__Aim of the task__: Output again, word for word, the entries that begin with the line containing "Describe the element at coordinates (153, 165)" and end with the line containing "tab-label-collections: Collections is", with both of those lines included. Omit the pictures.

—————

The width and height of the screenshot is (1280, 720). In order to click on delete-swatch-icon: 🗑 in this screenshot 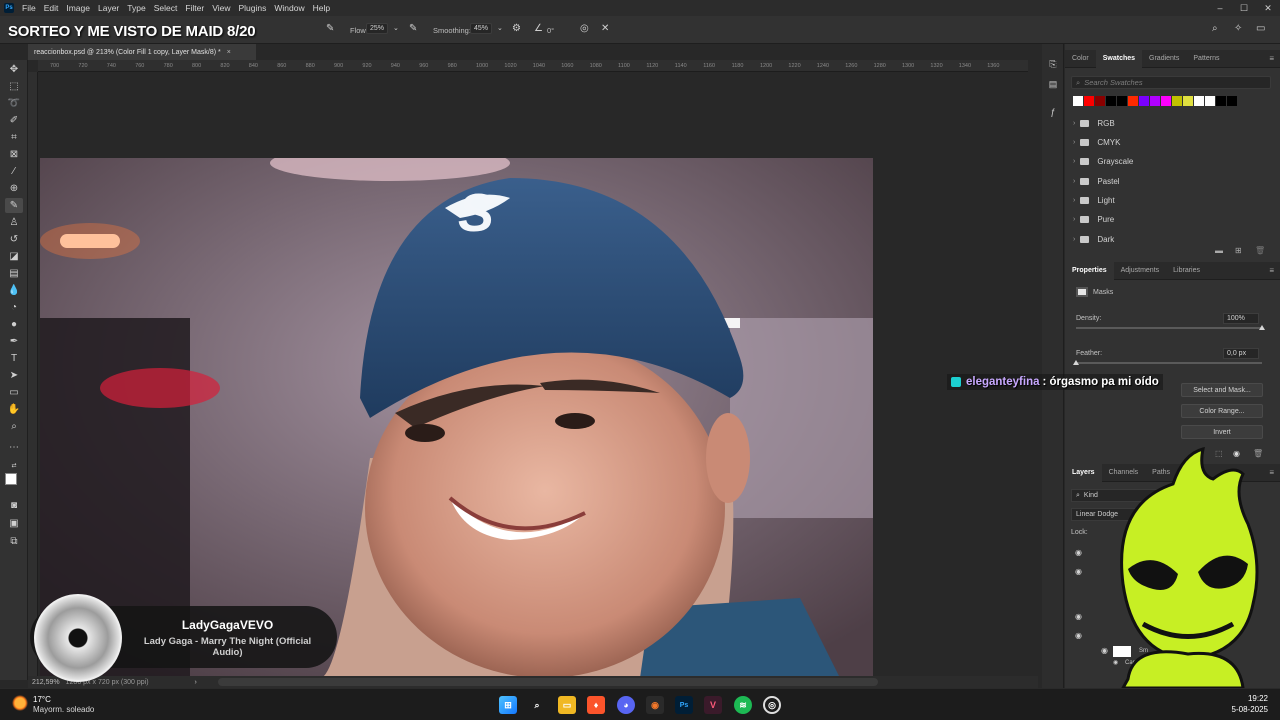, I will do `click(1260, 250)`.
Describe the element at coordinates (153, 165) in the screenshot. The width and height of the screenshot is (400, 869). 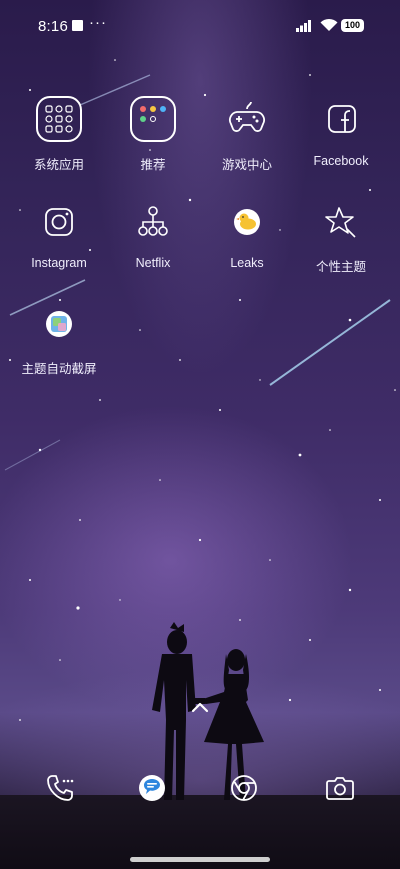
I see `app-label: 推荐` at that location.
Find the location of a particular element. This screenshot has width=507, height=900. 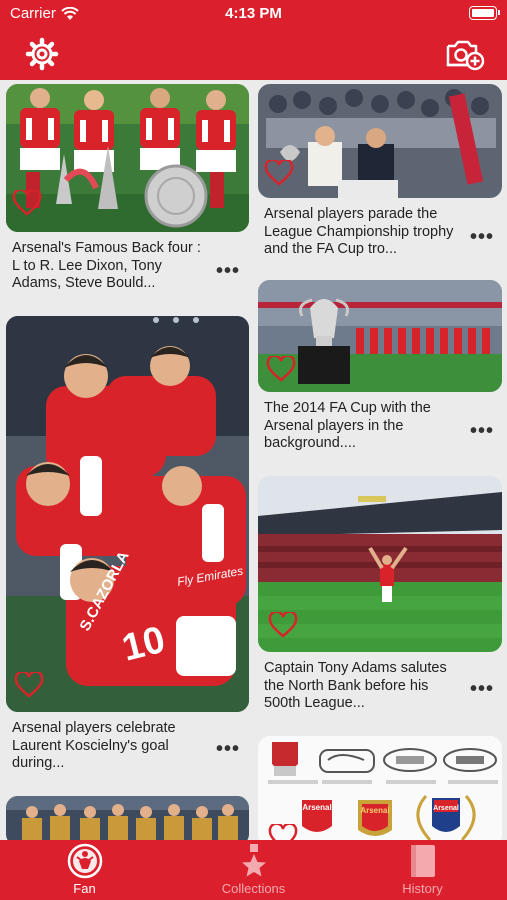

tab-label-collections: Collections is located at coordinates (254, 888).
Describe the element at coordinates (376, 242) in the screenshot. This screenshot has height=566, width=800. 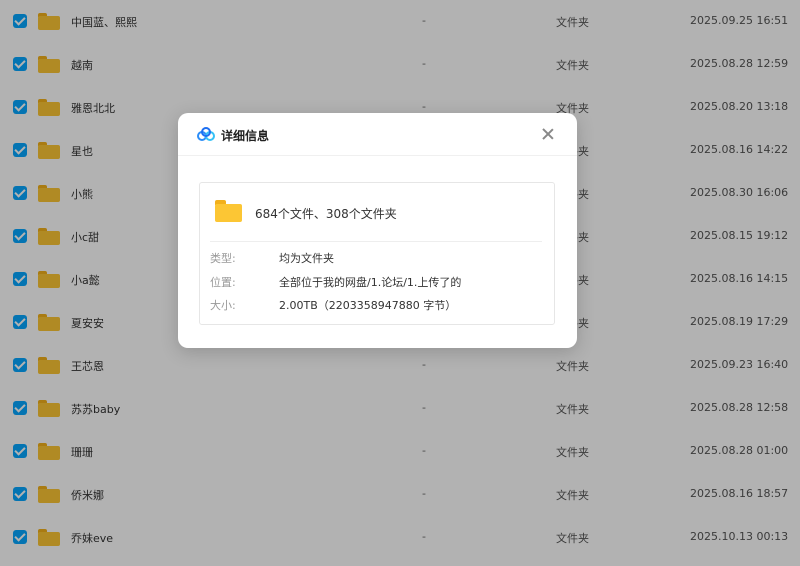
I see `divider` at that location.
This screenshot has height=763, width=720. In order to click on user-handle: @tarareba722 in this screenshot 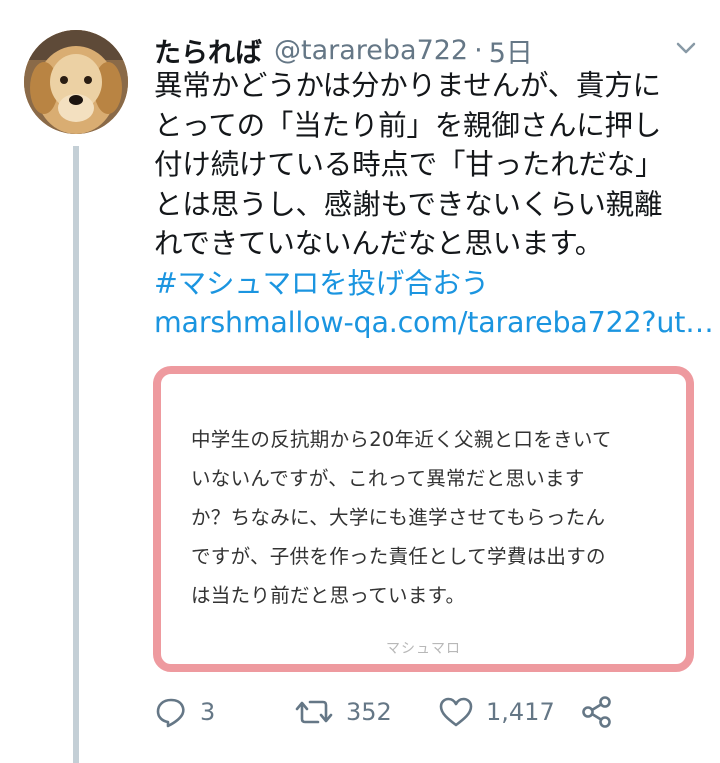, I will do `click(371, 50)`.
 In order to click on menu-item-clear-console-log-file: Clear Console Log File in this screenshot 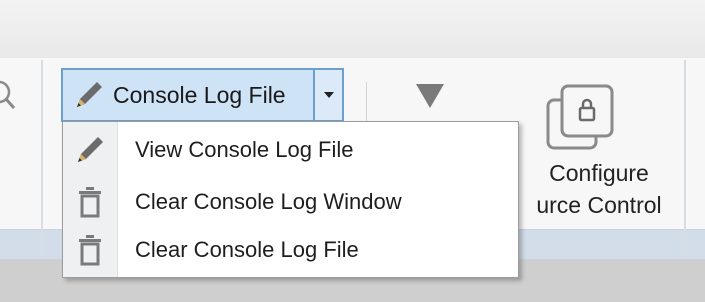, I will do `click(290, 250)`.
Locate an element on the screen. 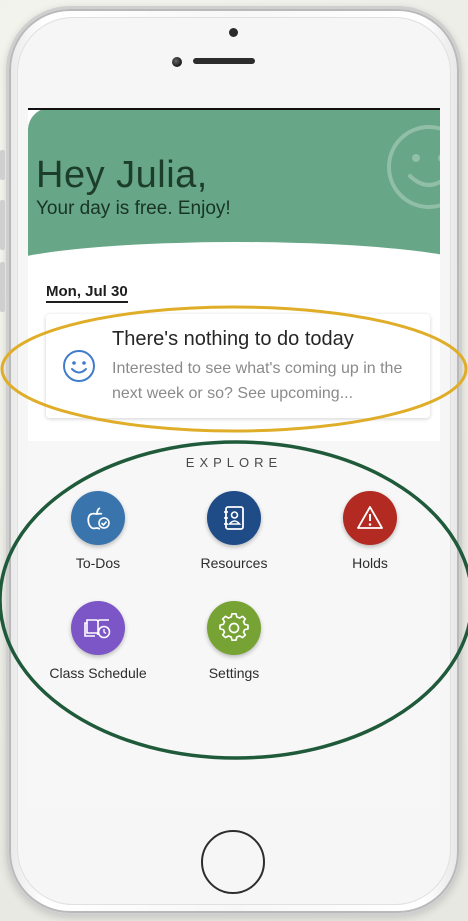  class-schedule-button is located at coordinates (98, 628).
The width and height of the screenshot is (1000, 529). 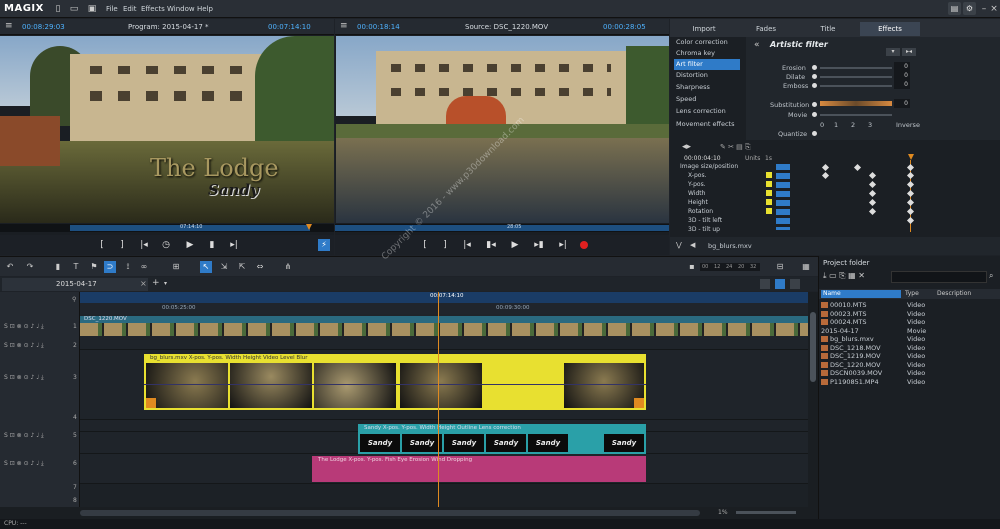 What do you see at coordinates (309, 227) in the screenshot?
I see `playhead-marker` at bounding box center [309, 227].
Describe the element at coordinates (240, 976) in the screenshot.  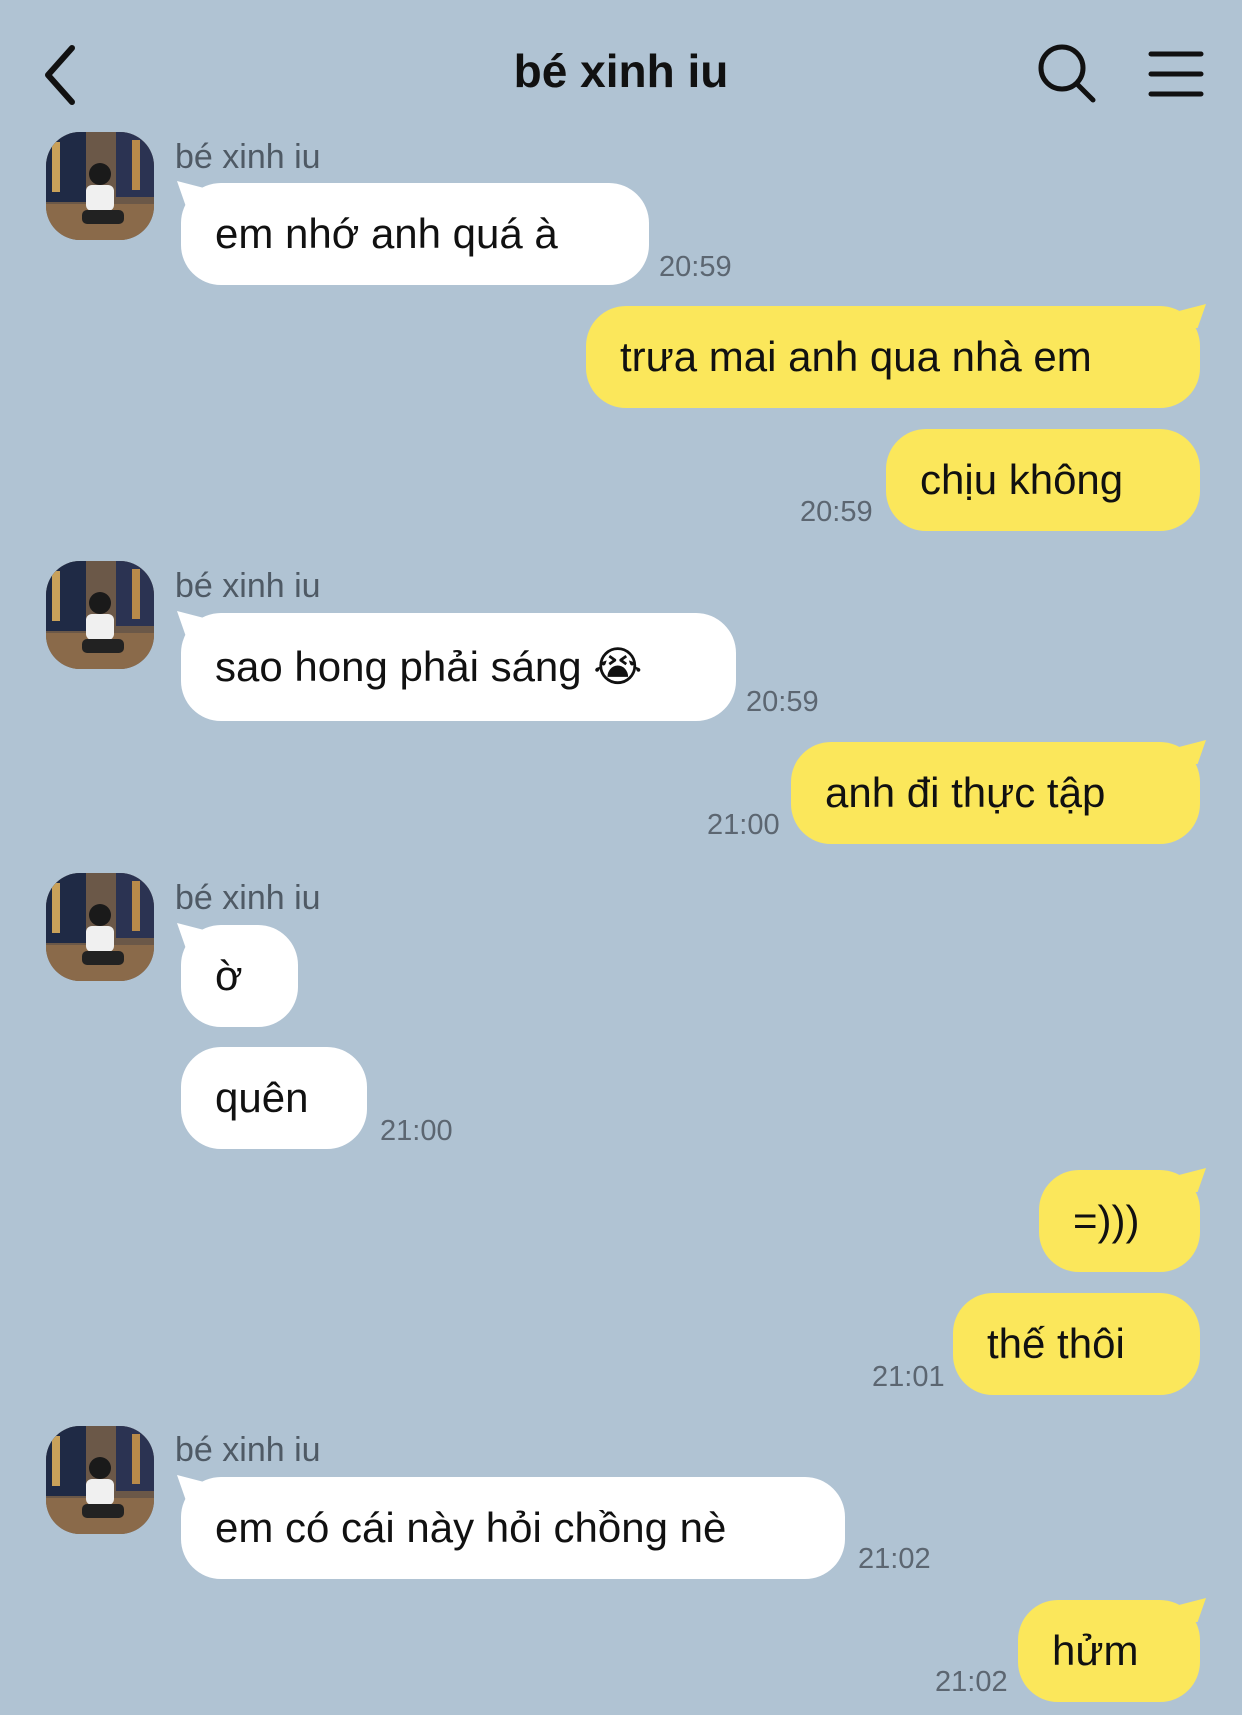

—————

__Final answer__:
Describe the element at coordinates (153, 165) in the screenshot. The width and height of the screenshot is (400, 869). 
I see `app-label: 推荐` at that location.
Find the location of a particular element. This screenshot has width=507, height=900. 

tab-label-collections: Collections is located at coordinates (254, 888).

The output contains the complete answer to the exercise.